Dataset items
○ ○ ○ ○ ○ ○ ○

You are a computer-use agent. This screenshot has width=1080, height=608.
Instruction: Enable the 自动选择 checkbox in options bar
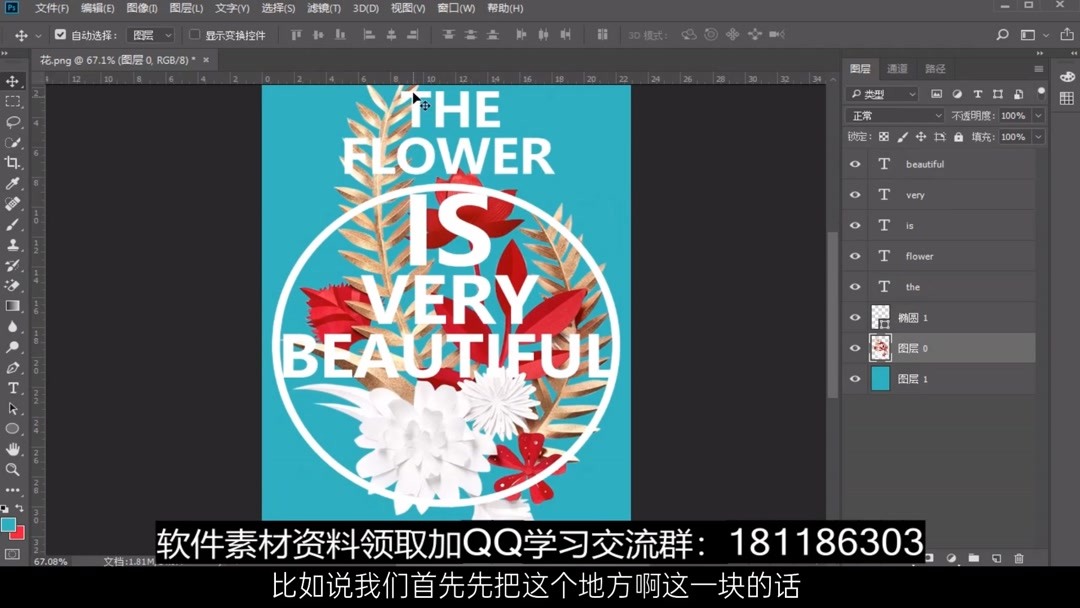62,33
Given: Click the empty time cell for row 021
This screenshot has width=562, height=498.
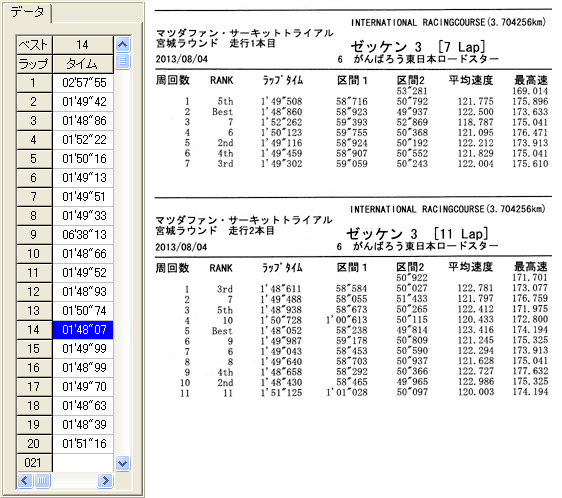Looking at the screenshot, I should pyautogui.click(x=83, y=463).
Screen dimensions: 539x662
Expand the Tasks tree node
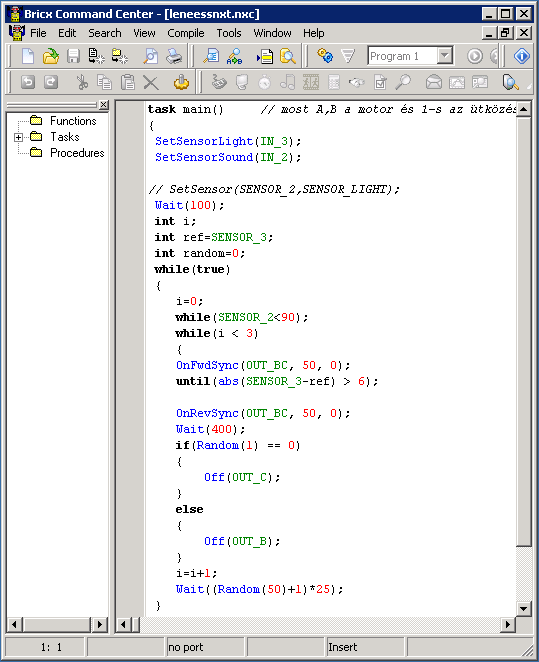(x=19, y=137)
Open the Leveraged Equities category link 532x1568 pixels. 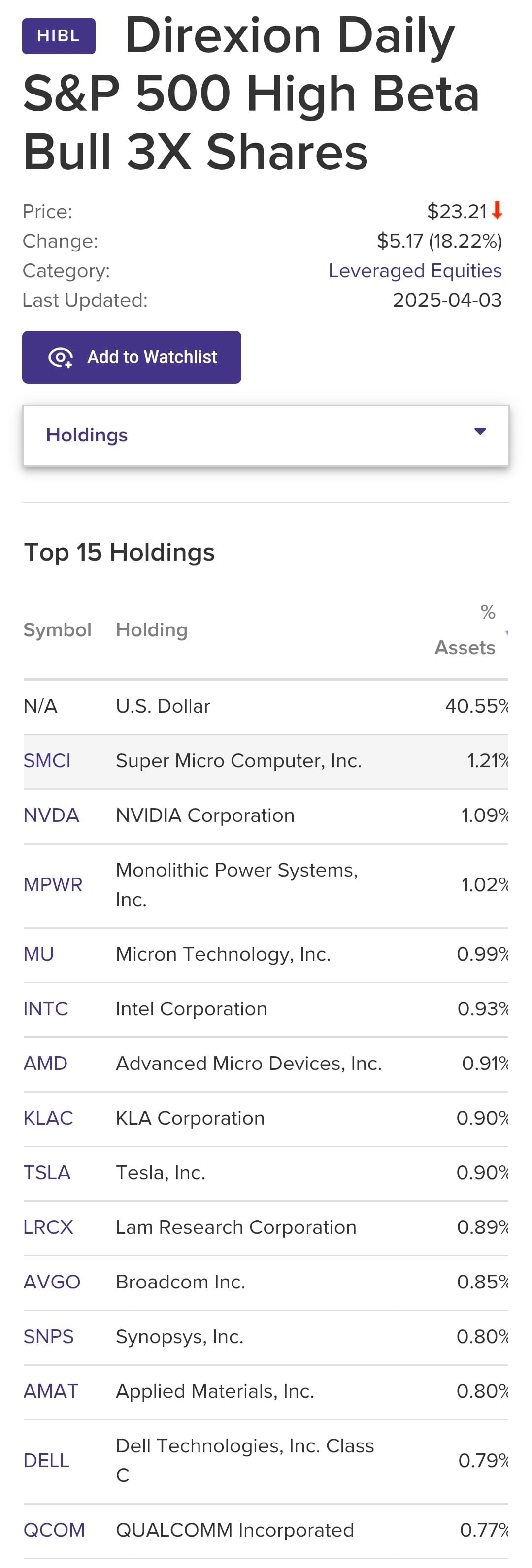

○ ○ ○ ○ ○ ○ ○

Put every line of the records above into a Markdown table with the columns No. and Line, one row per line and no rows for blank lines. Leave the pictures out.

## Task response
| No. | Line |
|---|---|
| 1 | You are a computer-use agent. This screenshot has width=1080, height=608. |
| 2 | Instruction: Enable the 自动选择 checkbox in options bar |
| 3 | 62,33 |
| 4 | Given: Click the empty time cell for row 021 |
| 5 | This screenshot has width=562, height=498. |
| 6 | Looking at the screenshot, I should pyautogui.click(x=83, y=463). |
| 7 | Screen dimensions: 539x662 |
| 8 | Expand the Tasks tree node |
| 9 | (x=19, y=137) |
| 10 | Open the Leveraged Equities category link 532x1568 pixels.  |